For Winnipeg-born midfielder Desiree Scott, the pressure will be even greater than he suggested. It will be the first time her parents have ever seen her play live.

"It's a massive thing for Desiree and we've all got a big smile on our faces," Herdman said.

But he says part of the team's job will be to help her focus on doing what she does best and ignore the added pressure.

This is a good chance to see how much development has taken place since Herdman started to refocus the team on the kind of game he says they need to play to be competitive at the 2015 World Cup, being held in cities across Canada, including Winnipeg.

"This is where your true gap analysis comes in and you get a great sense of how far you've come along the line towards success at the World Cup," he said.

"There's a certain style and approach we want to go with…. It's more about in this game the attacking processes of managing the ball better under the sort of pressure the U.S. put you under, as well as being a lot more clinical in those key moments, that transitional moment where we are getting chances but not converting."
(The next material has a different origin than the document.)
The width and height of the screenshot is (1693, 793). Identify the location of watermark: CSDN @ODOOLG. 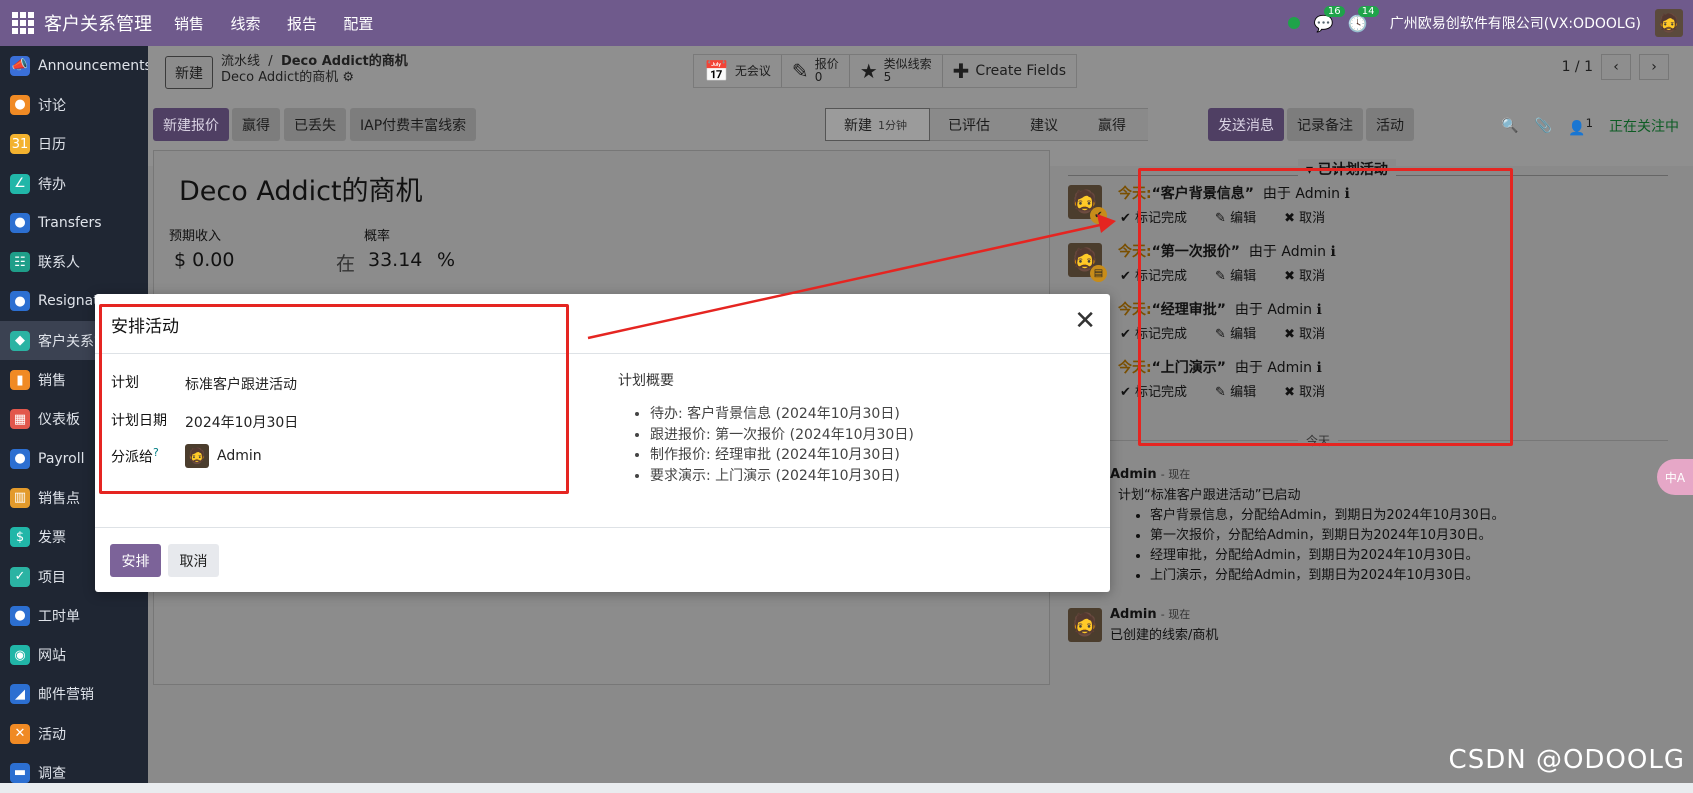
(1566, 760).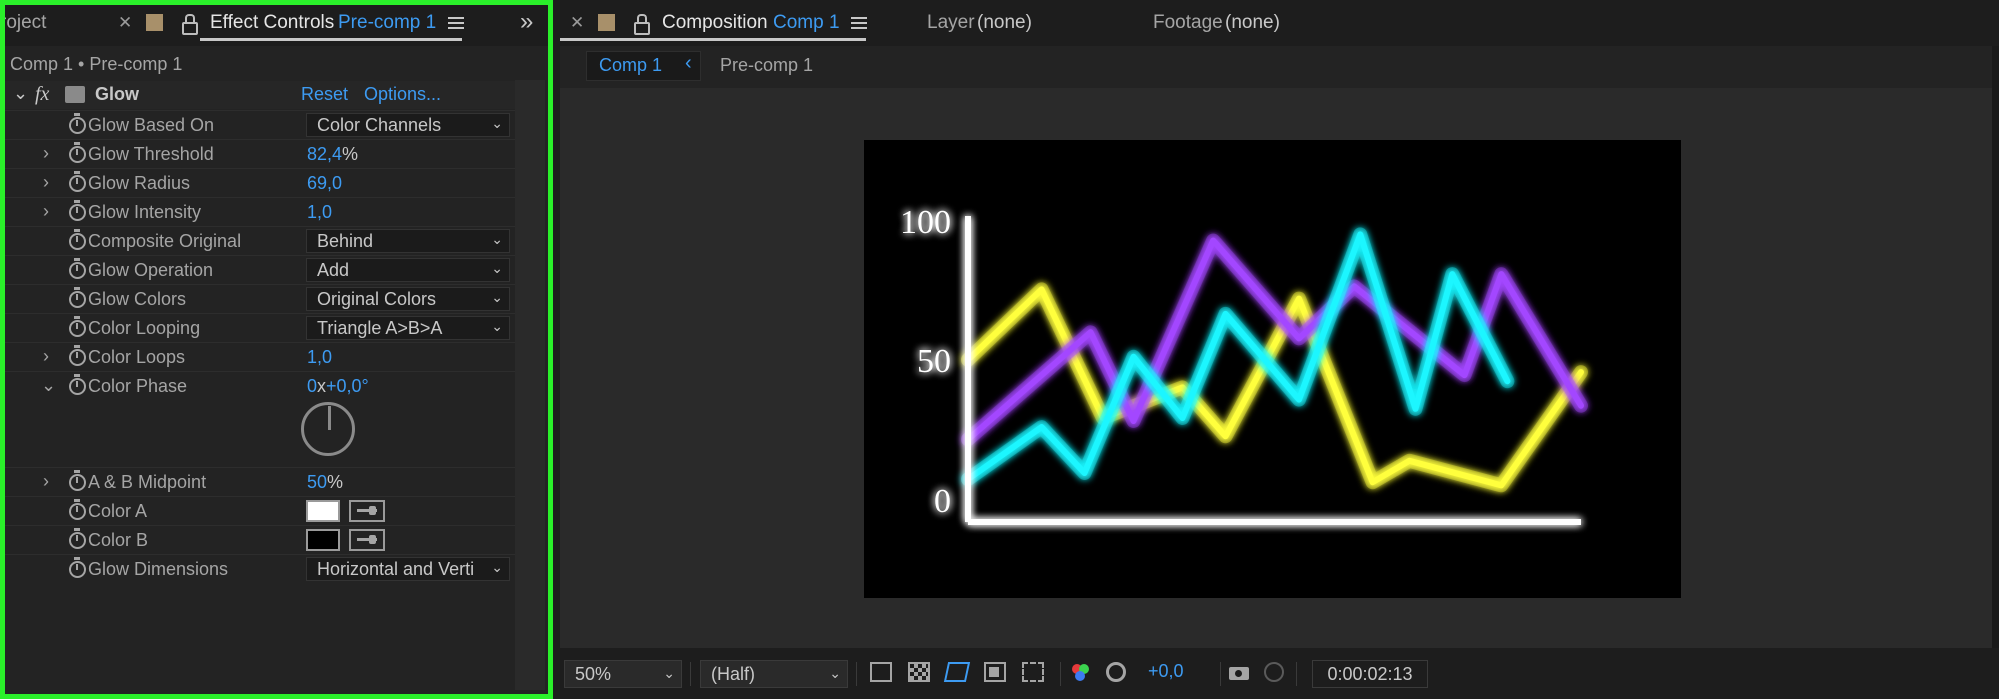 This screenshot has height=699, width=1999. I want to click on color-phase-dial, so click(328, 429).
Canada, currently ranked seventh, lost to the No. 1-ranked Americans 1-0 in Texas in their first meeting this year and hasn't managed to beat the Americans since 2001.

Then there was the bitter semi-final loss to the Americans at the 2012 Olympics, where a controversial call by a referee left Canadian fans, and players, outraged.

One player from that heartbreaker will be returning for this match. Striker Melissa Tancredi is back after taking a couple of years off to return to school.

"She's close to returning back to professional football in the NWSL and to be back full-time with Canada so she'll come into this squad a little bit behind the eight-ball but Melissa's presence is always felt."

He says she's not going to be able to play 90 minutes after being off for two years, but she's a tough competitor with the kind of spirit and grit that can rub off on young players.

One player Herdman would have liked still hasn't recovered enough from an ACL injury to play, natural left-footer Lauren Sesselmann, and he's also missing those who play for Swedish teams because of the travel time and a short turnaround.

It provides a chance for Herdman to introduce some young players such as 16-year-old Jessie Fleming and 17-year-old Sura Yekka.